Później tego wieczora.
Gabby siedziała razem ze mną na moim łóżku. Grałem dla niej piosenki a ona śpiewała. Byłem szczęśliwy że zdecydowała się zostać, nawet jeśli jej rodzice spodziewali się pewnie że już niedługo znów ją zobaczą.
- Gabby, cieszę się że zostałaś - powiedziałem z uśmiechem. Spojrzała na mnie i odwzajemniła gest.
- Ja też - skinęła głową. Słyszałem Joe i Ashley grających w Rock Band.
- Wiesz jeśli Ashley nie wygra, NIE będzie przyjemnie.
- Bardzo lubi wygrywać? - zapytałem. Gabby skinęła głową.
- Tak, nawet jeśli jest to zwykła bitwa wodna - stwierdziła. Zaśmiałem się.
Uwielbiam spędzać czas z Nickiem. Gra różne piosenki na swojej gitarze a ja czasem śpiewam. Byłam szczęśliwa że ja i Ashley wszystko sobie wyjaśniłyśmy. Kiedy Nick grał Stay, rozejrzałam się i zdałam sobie sprawę z tego że właśnie tu chciałam teraz być. Chciałam tu być z moimi przyjaciółmi, chłopakiem i rodziną Jonasów.

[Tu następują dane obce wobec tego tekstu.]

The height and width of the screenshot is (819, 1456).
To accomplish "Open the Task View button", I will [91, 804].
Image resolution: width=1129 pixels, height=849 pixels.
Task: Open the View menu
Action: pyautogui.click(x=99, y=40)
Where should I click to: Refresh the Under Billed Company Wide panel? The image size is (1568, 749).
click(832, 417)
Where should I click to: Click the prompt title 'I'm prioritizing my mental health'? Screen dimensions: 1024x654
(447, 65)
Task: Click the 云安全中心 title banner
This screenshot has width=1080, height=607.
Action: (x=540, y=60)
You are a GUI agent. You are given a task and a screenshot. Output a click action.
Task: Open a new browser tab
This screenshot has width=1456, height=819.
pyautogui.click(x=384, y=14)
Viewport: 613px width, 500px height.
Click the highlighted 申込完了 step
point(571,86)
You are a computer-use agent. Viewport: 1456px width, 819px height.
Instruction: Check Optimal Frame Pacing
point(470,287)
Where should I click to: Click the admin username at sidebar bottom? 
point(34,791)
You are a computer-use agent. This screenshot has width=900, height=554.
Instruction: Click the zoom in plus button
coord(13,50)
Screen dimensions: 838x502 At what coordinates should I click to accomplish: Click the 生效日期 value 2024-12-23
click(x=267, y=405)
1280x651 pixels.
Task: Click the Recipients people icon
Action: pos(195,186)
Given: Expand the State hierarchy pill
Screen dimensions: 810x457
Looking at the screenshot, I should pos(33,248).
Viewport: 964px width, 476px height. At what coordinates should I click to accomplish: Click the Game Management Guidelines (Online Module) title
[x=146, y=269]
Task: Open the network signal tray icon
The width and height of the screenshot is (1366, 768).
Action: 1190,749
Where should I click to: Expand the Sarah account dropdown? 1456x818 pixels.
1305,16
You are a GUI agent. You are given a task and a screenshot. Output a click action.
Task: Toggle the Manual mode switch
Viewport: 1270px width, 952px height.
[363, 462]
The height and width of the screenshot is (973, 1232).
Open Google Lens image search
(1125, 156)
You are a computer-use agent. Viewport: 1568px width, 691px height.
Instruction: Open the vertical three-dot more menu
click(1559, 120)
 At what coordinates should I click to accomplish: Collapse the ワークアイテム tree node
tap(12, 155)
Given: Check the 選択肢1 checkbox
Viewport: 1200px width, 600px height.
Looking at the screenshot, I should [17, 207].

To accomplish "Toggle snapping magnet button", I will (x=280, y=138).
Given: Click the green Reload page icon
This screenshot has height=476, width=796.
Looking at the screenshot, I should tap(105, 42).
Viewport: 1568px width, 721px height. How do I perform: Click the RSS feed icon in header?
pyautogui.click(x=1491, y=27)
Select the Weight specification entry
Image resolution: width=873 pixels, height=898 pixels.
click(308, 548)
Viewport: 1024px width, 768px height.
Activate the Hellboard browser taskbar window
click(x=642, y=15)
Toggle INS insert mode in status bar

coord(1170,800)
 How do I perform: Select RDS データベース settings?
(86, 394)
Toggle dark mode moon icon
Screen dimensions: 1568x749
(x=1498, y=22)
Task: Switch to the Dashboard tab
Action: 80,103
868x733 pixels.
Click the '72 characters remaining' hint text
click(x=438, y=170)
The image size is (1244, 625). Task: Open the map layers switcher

Byliśmy w tour busie dopóki nie dotarliśmy do Nowego Jorku, ale jazda. Była pora na wieczorek filmowy Joe i zdecydował się na Króla Lwa. Zaśpiewał nawet wszystkie piosenki. Ashley i ja nakręciłyśmy go.
Chyba wszystko wróciło do normy takiej w jakiej powinno być. Gabby i Ashley śmiały się z Joe, Kevin i Danielle oglądali zachowując się jak nasi rodzice, a ja po prostu cieszyłem się czasem który z nimi spędzałem.
Kiedy film się skończył poszliśmy wszyscy do łóżek, ale Joe był tak podekscytowany Królem Lwem że nie mógł zasnąć. Razem z nim zakradłam się do salonu i graliśmy w Lego StarWars na WII. Graliśmy do trzeciej nad ranem i potem poszliśmy spać.
Nie zmieniłabym nic w swoim życiu. Kocham je takie jakie jest. W końcu żyję swoim marzeniem, kto wie co przyniesie jutro.